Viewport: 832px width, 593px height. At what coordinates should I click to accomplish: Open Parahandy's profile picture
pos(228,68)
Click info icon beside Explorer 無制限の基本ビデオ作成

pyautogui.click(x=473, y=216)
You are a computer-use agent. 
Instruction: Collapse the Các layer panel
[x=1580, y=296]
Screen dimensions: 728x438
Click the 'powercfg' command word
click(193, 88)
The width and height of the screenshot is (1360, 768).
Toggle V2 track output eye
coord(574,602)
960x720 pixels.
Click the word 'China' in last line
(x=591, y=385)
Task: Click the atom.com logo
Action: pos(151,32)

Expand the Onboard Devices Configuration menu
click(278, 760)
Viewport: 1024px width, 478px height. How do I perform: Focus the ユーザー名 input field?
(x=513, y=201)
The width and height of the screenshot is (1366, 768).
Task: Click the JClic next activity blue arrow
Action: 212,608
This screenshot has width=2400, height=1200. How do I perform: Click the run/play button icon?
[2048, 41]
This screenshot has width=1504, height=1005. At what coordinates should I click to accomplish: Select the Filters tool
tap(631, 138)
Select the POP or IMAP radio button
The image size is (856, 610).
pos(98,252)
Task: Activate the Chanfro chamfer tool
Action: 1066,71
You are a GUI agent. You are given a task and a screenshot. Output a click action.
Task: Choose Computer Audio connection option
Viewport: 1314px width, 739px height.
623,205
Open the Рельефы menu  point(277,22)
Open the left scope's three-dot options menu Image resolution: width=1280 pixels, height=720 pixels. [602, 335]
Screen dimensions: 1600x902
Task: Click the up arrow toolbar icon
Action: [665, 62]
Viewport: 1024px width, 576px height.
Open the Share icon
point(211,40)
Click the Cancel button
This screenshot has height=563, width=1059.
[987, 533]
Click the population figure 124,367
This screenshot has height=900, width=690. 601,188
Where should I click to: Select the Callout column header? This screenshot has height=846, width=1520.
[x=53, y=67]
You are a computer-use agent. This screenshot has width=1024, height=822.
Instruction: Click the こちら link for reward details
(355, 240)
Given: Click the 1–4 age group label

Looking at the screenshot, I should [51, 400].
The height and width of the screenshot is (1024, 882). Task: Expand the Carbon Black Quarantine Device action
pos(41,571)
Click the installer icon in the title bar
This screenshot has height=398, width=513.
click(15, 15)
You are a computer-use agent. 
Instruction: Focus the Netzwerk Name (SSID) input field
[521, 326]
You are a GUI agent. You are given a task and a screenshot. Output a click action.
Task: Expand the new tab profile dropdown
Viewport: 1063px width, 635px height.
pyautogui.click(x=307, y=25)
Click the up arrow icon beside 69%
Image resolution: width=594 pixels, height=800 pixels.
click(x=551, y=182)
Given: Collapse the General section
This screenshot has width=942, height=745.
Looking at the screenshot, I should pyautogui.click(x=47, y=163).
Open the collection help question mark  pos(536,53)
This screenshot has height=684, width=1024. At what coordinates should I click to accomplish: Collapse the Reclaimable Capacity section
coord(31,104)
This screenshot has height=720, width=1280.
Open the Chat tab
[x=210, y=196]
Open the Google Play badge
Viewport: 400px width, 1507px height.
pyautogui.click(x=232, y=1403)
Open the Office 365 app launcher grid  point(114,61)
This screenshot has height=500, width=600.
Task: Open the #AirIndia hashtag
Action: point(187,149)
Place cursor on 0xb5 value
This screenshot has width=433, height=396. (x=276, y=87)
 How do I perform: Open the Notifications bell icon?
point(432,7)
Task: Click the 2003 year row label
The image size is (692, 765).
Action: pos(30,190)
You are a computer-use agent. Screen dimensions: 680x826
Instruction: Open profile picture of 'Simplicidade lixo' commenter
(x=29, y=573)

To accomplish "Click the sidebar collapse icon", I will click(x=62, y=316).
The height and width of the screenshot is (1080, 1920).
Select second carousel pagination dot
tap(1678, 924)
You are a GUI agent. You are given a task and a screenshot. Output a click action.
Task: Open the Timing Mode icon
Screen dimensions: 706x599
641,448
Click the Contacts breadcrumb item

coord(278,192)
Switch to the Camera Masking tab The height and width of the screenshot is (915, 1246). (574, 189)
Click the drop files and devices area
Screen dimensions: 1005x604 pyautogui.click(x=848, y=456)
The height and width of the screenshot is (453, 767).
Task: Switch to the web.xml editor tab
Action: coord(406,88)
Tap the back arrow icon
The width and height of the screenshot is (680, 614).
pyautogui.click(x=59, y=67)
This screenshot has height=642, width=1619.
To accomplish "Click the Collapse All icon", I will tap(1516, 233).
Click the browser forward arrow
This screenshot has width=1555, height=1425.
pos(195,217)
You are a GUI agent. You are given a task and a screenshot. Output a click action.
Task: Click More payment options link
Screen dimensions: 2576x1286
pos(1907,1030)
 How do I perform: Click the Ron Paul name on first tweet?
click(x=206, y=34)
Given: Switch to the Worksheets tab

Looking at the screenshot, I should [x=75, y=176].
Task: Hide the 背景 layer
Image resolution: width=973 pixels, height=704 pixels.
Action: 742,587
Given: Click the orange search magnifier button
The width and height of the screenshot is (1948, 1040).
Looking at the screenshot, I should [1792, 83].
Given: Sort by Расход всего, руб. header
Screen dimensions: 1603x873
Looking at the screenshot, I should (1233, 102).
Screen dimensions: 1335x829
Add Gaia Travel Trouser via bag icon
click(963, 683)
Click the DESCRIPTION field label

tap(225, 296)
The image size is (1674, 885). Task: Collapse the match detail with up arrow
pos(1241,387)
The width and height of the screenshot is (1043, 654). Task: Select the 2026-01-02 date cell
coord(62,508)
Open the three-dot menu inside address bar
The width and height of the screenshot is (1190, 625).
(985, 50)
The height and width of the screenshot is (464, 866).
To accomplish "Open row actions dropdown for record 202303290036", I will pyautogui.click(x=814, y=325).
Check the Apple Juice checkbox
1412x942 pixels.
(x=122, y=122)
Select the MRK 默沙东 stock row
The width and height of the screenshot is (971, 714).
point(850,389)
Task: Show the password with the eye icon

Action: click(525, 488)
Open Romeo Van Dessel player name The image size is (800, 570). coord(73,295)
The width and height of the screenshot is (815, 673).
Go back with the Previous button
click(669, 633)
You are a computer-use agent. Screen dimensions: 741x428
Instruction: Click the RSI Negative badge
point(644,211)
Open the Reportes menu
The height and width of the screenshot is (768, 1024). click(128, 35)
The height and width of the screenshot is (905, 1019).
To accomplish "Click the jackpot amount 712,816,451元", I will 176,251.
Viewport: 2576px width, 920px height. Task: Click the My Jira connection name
..............................
- [Exercise directions] Please return all of the entries shown above, exactly as they stand.

- [Solved exercise]
Viewport: 832px width, 593px height. At what coordinates should I click to accomplish: Open Parahandy's profile picture
pos(228,68)
Click info icon beside Explorer 無制限の基本ビデオ作成

pyautogui.click(x=473, y=216)
You are a computer-use agent. 
Instruction: Collapse the Các layer panel
[x=1580, y=296]
Screen dimensions: 728x438
Click the 'powercfg' command word
click(193, 88)
The width and height of the screenshot is (1360, 768).
Toggle V2 track output eye
coord(574,602)
960x720 pixels.
Click the word 'China' in last line
(x=591, y=385)
Task: Click the atom.com logo
Action: pos(151,32)

Expand the Onboard Devices Configuration menu
click(278, 760)
Viewport: 1024px width, 478px height. How do I perform: Focus the ユーザー名 input field?
(x=513, y=201)
The width and height of the screenshot is (1366, 768).
Task: Click the JClic next activity blue arrow
Action: 212,608
This screenshot has width=2400, height=1200. How do I perform: Click the run/play button icon?
[2048, 41]
This screenshot has width=1504, height=1005. At what coordinates should I click to accomplish: Select the Filters tool
tap(631, 138)
Select the POP or IMAP radio button
The image size is (856, 610).
pos(98,252)
Task: Activate the Chanfro chamfer tool
Action: 1066,71
You are a GUI agent. You are given a task and a screenshot. Output a click action.
Task: Choose Computer Audio connection option
Viewport: 1314px width, 739px height.
623,205
Open the Рельефы menu  point(277,22)
Open the left scope's three-dot options menu Image resolution: width=1280 pixels, height=720 pixels. [602, 335]
Screen dimensions: 1600x902
Task: Click the up arrow toolbar icon
Action: [665, 62]
Viewport: 1024px width, 576px height.
Open the Share icon
point(211,40)
Click the Cancel button
This screenshot has height=563, width=1059.
[987, 533]
Click the population figure 124,367
This screenshot has height=900, width=690. 601,188
Where should I click to: Select the Callout column header? This screenshot has height=846, width=1520.
[x=53, y=67]
You are a computer-use agent. This screenshot has width=1024, height=822.
Instruction: Click the こちら link for reward details
(355, 240)
Given: Click the 1–4 age group label

Looking at the screenshot, I should [51, 400].
The height and width of the screenshot is (1024, 882). Task: Expand the Carbon Black Quarantine Device action
pos(41,571)
Click the installer icon in the title bar
This screenshot has height=398, width=513.
click(15, 15)
You are a computer-use agent. 
Instruction: Focus the Netzwerk Name (SSID) input field
[521, 326]
You are a GUI agent. You are given a task and a screenshot. Output a click action.
Task: Expand the new tab profile dropdown
Viewport: 1063px width, 635px height.
pyautogui.click(x=307, y=25)
Click the up arrow icon beside 69%
Image resolution: width=594 pixels, height=800 pixels.
click(x=551, y=182)
Given: Collapse the General section
This screenshot has width=942, height=745.
Looking at the screenshot, I should pyautogui.click(x=47, y=163).
Open the collection help question mark  pos(536,53)
This screenshot has height=684, width=1024. At what coordinates should I click to accomplish: Collapse the Reclaimable Capacity section
coord(31,104)
This screenshot has height=720, width=1280.
Open the Chat tab
[x=210, y=196]
Open the Google Play badge
Viewport: 400px width, 1507px height.
pyautogui.click(x=232, y=1403)
Open the Office 365 app launcher grid  point(114,61)
This screenshot has height=500, width=600.
Task: Open the #AirIndia hashtag
Action: point(187,149)
Place cursor on 0xb5 value
This screenshot has width=433, height=396. (x=276, y=87)
 How do I perform: Open the Notifications bell icon?
point(432,7)
Task: Click the 2003 year row label
The image size is (692, 765).
Action: pos(30,190)
You are a computer-use agent. Screen dimensions: 680x826
Instruction: Open profile picture of 'Simplicidade lixo' commenter
(x=29, y=573)

To accomplish "Click the sidebar collapse icon", I will click(x=62, y=316).
The height and width of the screenshot is (1080, 1920).
Select second carousel pagination dot
tap(1678, 924)
You are a GUI agent. You are given a task and a screenshot. Output a click action.
Task: Open the Timing Mode icon
Screen dimensions: 706x599
641,448
Click the Contacts breadcrumb item

coord(278,192)
Switch to the Camera Masking tab The height and width of the screenshot is (915, 1246). (574, 189)
Click the drop files and devices area
Screen dimensions: 1005x604 pyautogui.click(x=848, y=456)
The height and width of the screenshot is (453, 767).
Task: Switch to the web.xml editor tab
Action: coord(406,88)
Tap the back arrow icon
The width and height of the screenshot is (680, 614).
pyautogui.click(x=59, y=67)
This screenshot has height=642, width=1619.
To accomplish "Click the Collapse All icon", I will tap(1516, 233).
Click the browser forward arrow
This screenshot has width=1555, height=1425.
pos(195,217)
You are a GUI agent. You are given a task and a screenshot. Output a click action.
Task: Click More payment options link
Screen dimensions: 2576x1286
pos(1907,1030)
 How do I perform: Click the Ron Paul name on first tweet?
click(x=206, y=34)
Given: Switch to the Worksheets tab

Looking at the screenshot, I should [x=75, y=176].
Task: Hide the 背景 layer
Image resolution: width=973 pixels, height=704 pixels.
Action: 742,587
Given: Click the orange search magnifier button
The width and height of the screenshot is (1948, 1040).
Looking at the screenshot, I should [1792, 83].
Given: Sort by Расход всего, руб. header
Screen dimensions: 1603x873
Looking at the screenshot, I should (1233, 102).
Screen dimensions: 1335x829
Add Gaia Travel Trouser via bag icon
click(963, 683)
Click the DESCRIPTION field label

tap(225, 296)
The image size is (1674, 885). Task: Collapse the match detail with up arrow
pos(1241,387)
The width and height of the screenshot is (1043, 654). Task: Select the 2026-01-02 date cell
coord(62,508)
Open the three-dot menu inside address bar
The width and height of the screenshot is (1190, 625).
(985, 50)
The height and width of the screenshot is (464, 866).
To accomplish "Open row actions dropdown for record 202303290036", I will pyautogui.click(x=814, y=325).
Check the Apple Juice checkbox
1412x942 pixels.
(x=122, y=122)
Select the MRK 默沙东 stock row
The width and height of the screenshot is (971, 714).
point(850,389)
Task: Show the password with the eye icon

Action: click(525, 488)
Open Romeo Van Dessel player name The image size is (800, 570). coord(73,295)
The width and height of the screenshot is (815, 673).
Go back with the Previous button
click(669, 633)
You are a computer-use agent. Screen dimensions: 741x428
Instruction: Click the RSI Negative badge
point(644,211)
Open the Reportes menu
The height and width of the screenshot is (768, 1024). click(128, 35)
The height and width of the screenshot is (905, 1019).
To accomplish "Click the jackpot amount 712,816,451元", I will 176,251.
Viewport: 2576px width, 920px height. Task: Click the My Jira connection name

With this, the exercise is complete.